Sometimes, a product label is boring. It just says "Red Dress."

  • Old Way: The system sees "Red Dress" and stops there.
  • LLM-EMF: It asks a Super-Brain (Large Language Model): "Hey, tell me everything interesting about this red dress. Is it for a summer party? Does it look vintage? Who usually wears this?"
  • The Result: The Super-Brain generates a rich story and keywords. Now, instead of just "Red Dress," the system understands it as "Elegant, vintage-style, summer party attire." This helps the system connect the dress to other items like "floral hats" or "sandals," even if they are in different categories.

2. The "Eagle Eye" Power (Multimodal Fusion)

The Super-Shopper doesn't just read text; they see and feel the items too.

  • Visuals: They look at the actual photo of the item (using a tool called CLIP, which is like a camera that understands art and objects).
  • Text: They read the description and the LLM's generated story.
  • The ID: They also remember the item's unique barcode.
  • The Magic: The system combines the picture, the story, and the barcode into one super-detailed profile for every item. It's like having a 3D hologram of the product instead of just a flat picture.

3. The "Balanced Scale" Power (Hierarchical Attention)

Here is the tricky part. Imagine a user who buys 100 books but only 1 kitchen gadget.

  • The Old Problem: A normal system would get obsessed with the books and ignore the kitchen gadget, thinking, "They only care about reading!"
  • The LLM-EMF Fix: This system has a Smart Scale. It looks at your history and says, "Okay, they love books, but that one kitchen gadget is really important to them. Let's not let the books drown out the kitchen item."
  • It carefully balances the influence of different areas of your life so that a small but significant interest isn't lost in the noise of a big interest.

How It Works in Real Life

Let's say you are a user named Alex.

  1. History: You bought a "Cast Iron Skillet" (Kitchen) and watched "Chef's Table" (Movie).
  2. The Process:
    • The LLM reads "Cast Iron Skillet" and adds context: "Durable, heavy, great for searing steaks, vintage aesthetic."
    • The Visual Engine sees the skillet's photo and understands it's "rustic and black."
    • The Balanced Scale notices you have a long history of buying kitchenware but a short history of watching cooking shows. It gives extra weight to your cooking show interest so it doesn't get ignored.
  3. The Prediction: The system realizes that because you like "rustic, durable cooking tools" AND "cooking shows," you are likely to buy a high-end chef's knife next.
  4. The Result: It recommends the knife.

Why This Paper Matters

Previous systems were like specialists who only knew one thing well. This new system is a generalist with a super-photographic memory and a creative writer.

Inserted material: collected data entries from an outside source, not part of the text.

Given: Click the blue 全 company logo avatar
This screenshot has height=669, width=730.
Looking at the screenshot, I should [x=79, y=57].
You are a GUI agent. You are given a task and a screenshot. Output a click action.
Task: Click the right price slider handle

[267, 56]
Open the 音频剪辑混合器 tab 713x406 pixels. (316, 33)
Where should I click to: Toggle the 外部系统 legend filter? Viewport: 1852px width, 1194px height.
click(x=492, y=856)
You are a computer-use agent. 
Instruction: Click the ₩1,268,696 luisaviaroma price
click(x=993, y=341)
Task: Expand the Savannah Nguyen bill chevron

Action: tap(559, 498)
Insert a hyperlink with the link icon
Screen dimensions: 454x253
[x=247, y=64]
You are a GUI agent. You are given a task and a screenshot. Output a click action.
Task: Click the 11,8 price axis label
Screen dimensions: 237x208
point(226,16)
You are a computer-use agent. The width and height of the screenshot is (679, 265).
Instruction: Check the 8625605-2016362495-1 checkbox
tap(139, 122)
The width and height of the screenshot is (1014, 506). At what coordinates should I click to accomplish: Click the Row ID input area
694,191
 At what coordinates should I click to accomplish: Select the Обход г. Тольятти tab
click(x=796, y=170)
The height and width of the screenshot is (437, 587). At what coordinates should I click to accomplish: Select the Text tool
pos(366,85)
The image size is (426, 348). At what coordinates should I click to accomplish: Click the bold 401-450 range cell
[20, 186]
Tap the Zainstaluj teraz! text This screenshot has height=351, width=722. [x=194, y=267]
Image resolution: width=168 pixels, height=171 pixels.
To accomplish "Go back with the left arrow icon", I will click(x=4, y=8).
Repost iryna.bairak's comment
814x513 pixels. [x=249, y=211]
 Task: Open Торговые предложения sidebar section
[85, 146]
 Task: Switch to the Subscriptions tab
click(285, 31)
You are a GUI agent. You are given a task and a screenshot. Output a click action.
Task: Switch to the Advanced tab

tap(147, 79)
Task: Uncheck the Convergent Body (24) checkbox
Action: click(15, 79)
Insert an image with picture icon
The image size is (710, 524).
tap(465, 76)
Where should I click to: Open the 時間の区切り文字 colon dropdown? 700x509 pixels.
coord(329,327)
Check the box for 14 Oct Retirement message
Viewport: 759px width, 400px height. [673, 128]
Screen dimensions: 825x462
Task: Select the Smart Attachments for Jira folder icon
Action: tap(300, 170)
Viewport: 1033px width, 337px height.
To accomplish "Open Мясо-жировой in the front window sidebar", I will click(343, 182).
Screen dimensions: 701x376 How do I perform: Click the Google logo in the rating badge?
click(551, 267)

  • It connects the dots between different parts of your life (Cross-Domain).
  • It understands the vibe of an item, not just its name (Multimodal).
  • It listens to your small interests as much as your big ones (Balanced Attention).

The authors tested this on real shopping data (like Food vs. Kitchen, and Movies vs. Books) and found that this "Super-Shopper" was much better at guessing what you want to buy next than any previous method. It's a smarter, more human-like way to recommend things.